Est-ce que je demande ? Bon, je demande :

– Qu'elle n'assume pas le groupe ?

– Le groupe, et aussi sa relation avec moi. C'était lié. J'en avais marre que tout ce qu'elle vivait avec moi doive rester secret. Qu'est-ce qu'il y a de plus beau dans la vie que l'amour et la musique ? Si elle n'arrive pas à se libérer de l'emprise de sa famille, elle finira mariée à un de ses cousins et enfermée dans un appartement dont elle n'aura pas la clé. Mais enfin j'ai fait tout ce que j'ai pu et c'est elle qui est partie. Alors je ne vais pas ruiner ma vie aussi, hein.

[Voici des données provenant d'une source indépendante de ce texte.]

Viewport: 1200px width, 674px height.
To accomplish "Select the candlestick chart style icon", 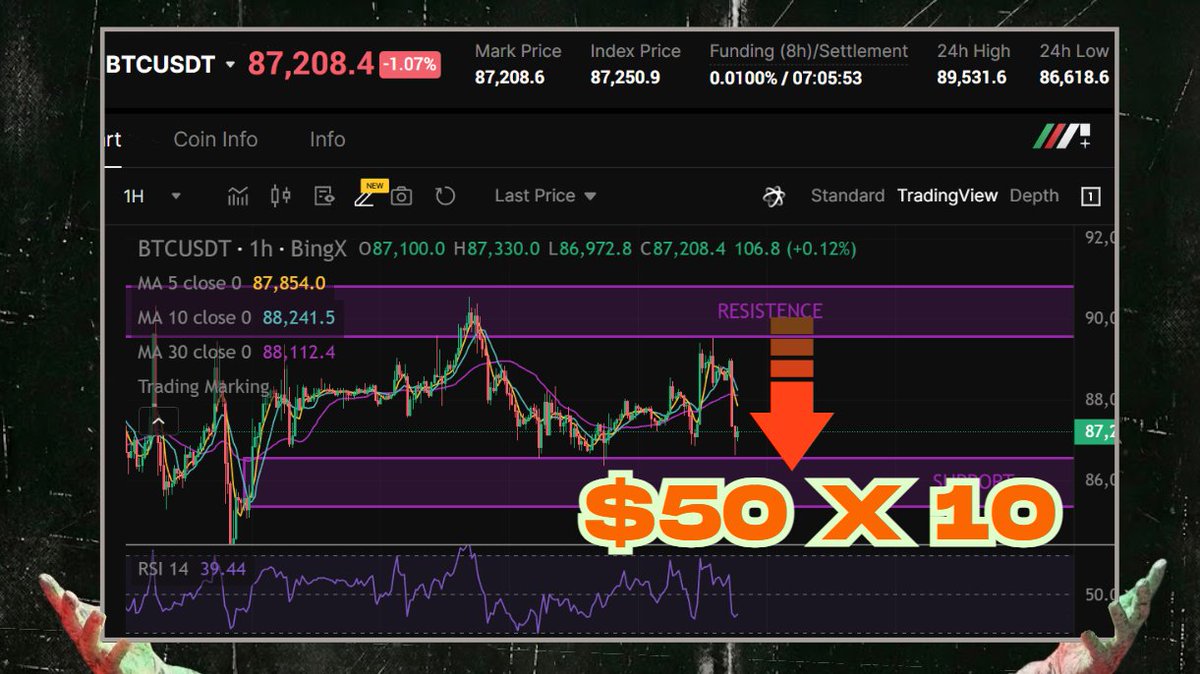I will coord(280,196).

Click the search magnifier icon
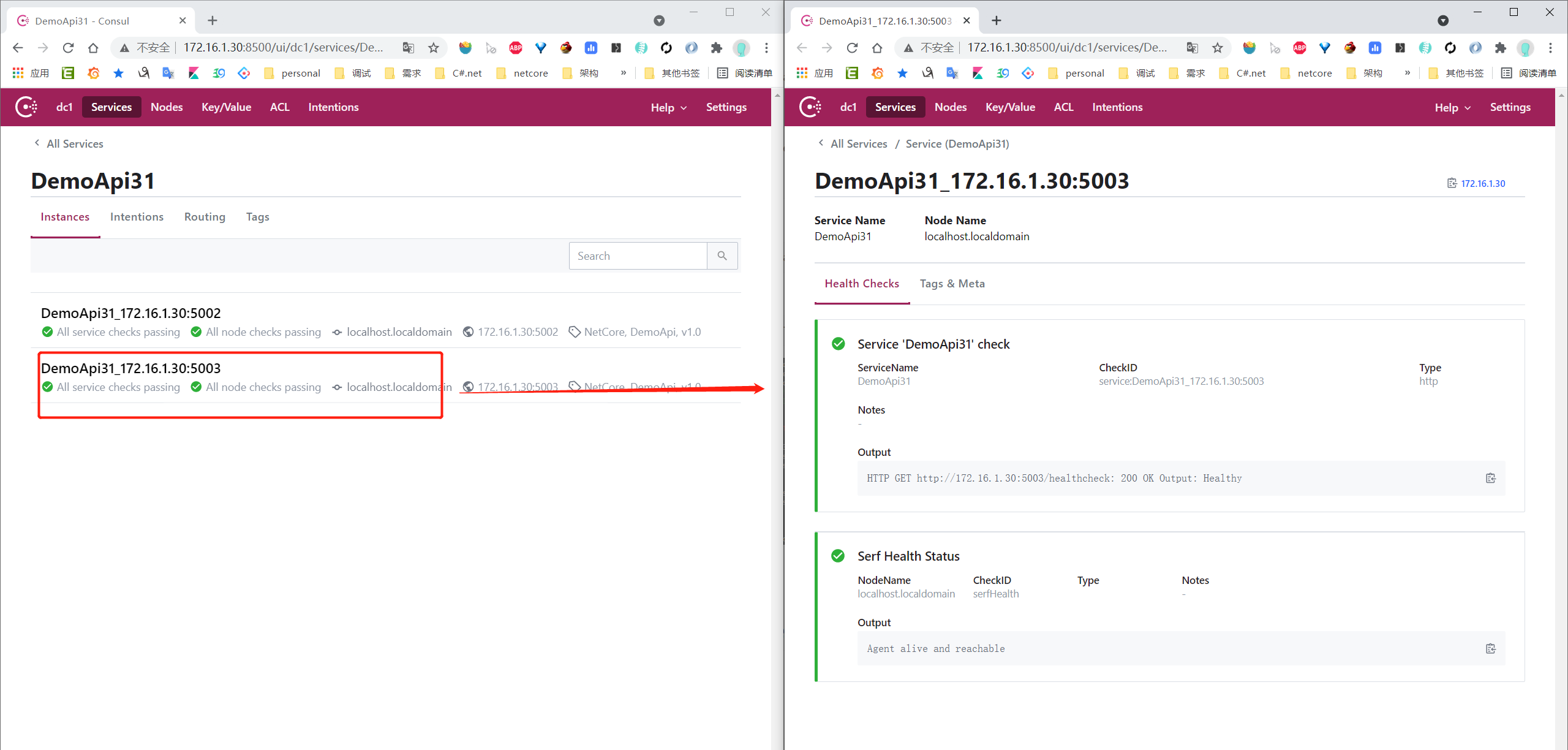click(723, 256)
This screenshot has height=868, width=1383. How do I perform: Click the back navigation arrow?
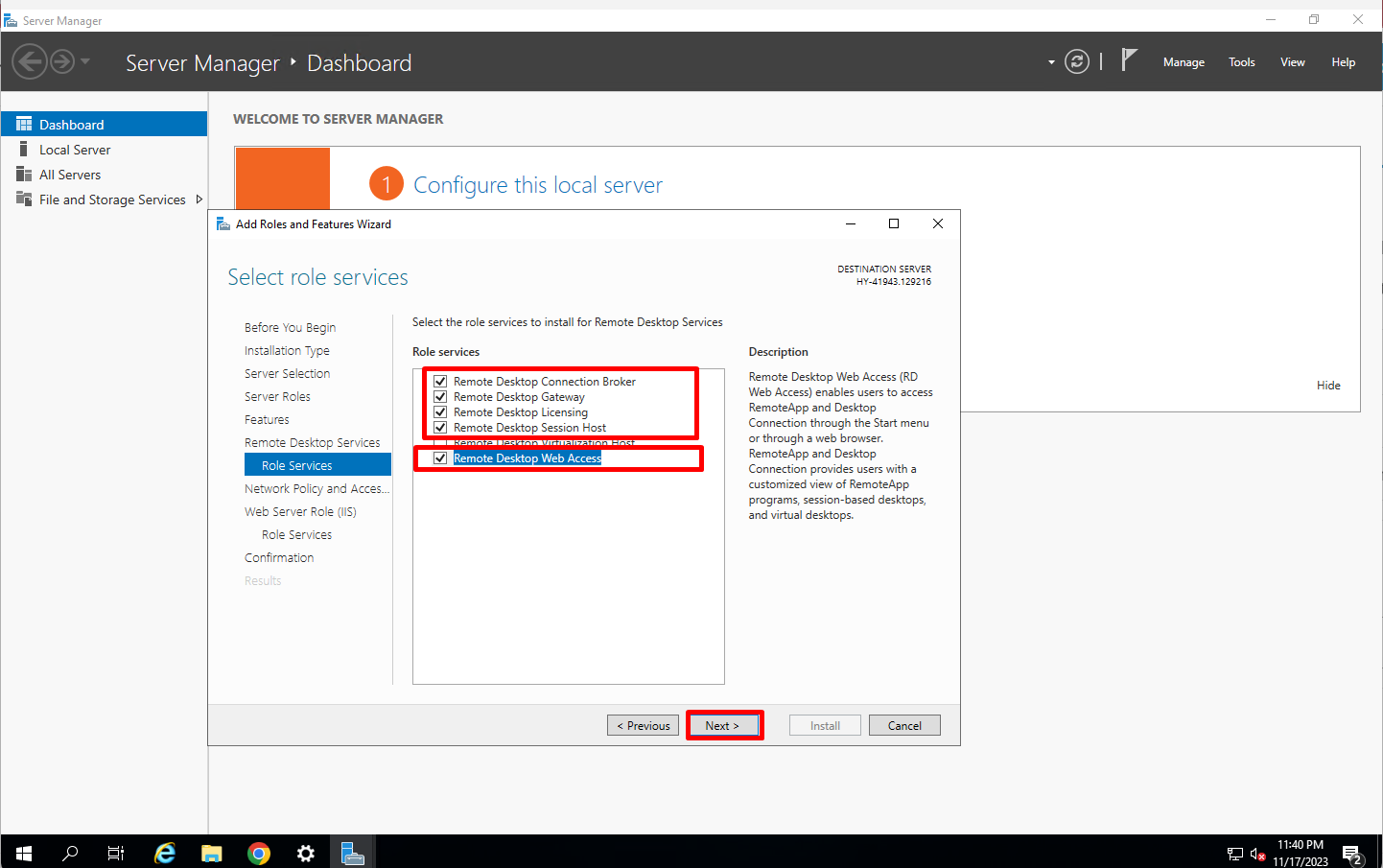(x=29, y=62)
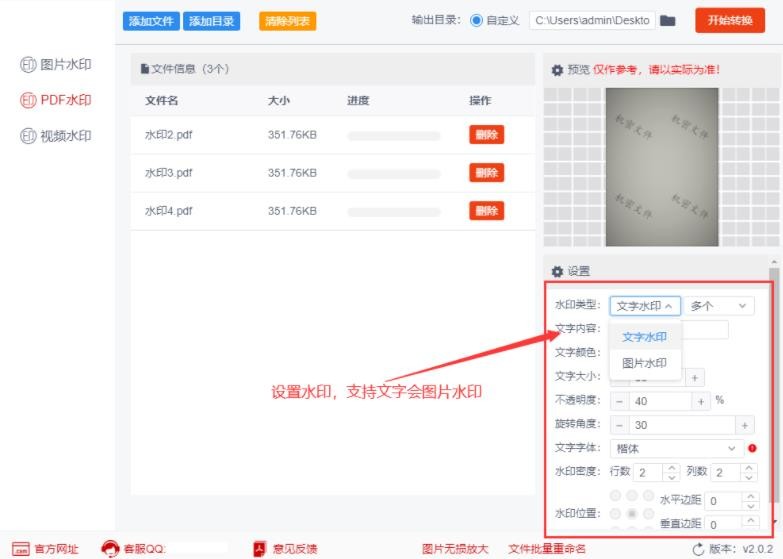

N'ayant jamais été amoureuse de quelqu'un je ne saurais me prononcer sur ce point, mais je suis d'accord avec Alice pour la musique : qu'y a-t-il de mieux dans la vie ? J'ai essayé de m'en passer, et j'aurais aussi bien pu être morte pour l'intérêt que ça avait.

Alice a l'air triste et un peu soucieux, mais résolue à ne plus s'appesantir sur ses amours défuntes. Mes épaules s'allègent d'un poids tandis que je me regarde dans la glace, ni tout à fait moi-même, ni tout à fait une autre, mais un avatar de ce que je pourrais devenir. Peu importe la garde-robe, je ne suis pas Samia et je n'ai pas à l'être. Sur scène, je serai Simone, la Colombine blafarde aux larmes de sang et aux lèvres pulpeuses. Et oui, c'est un fait, j'ai de la voix et je ne vais pas tarder à le prouver.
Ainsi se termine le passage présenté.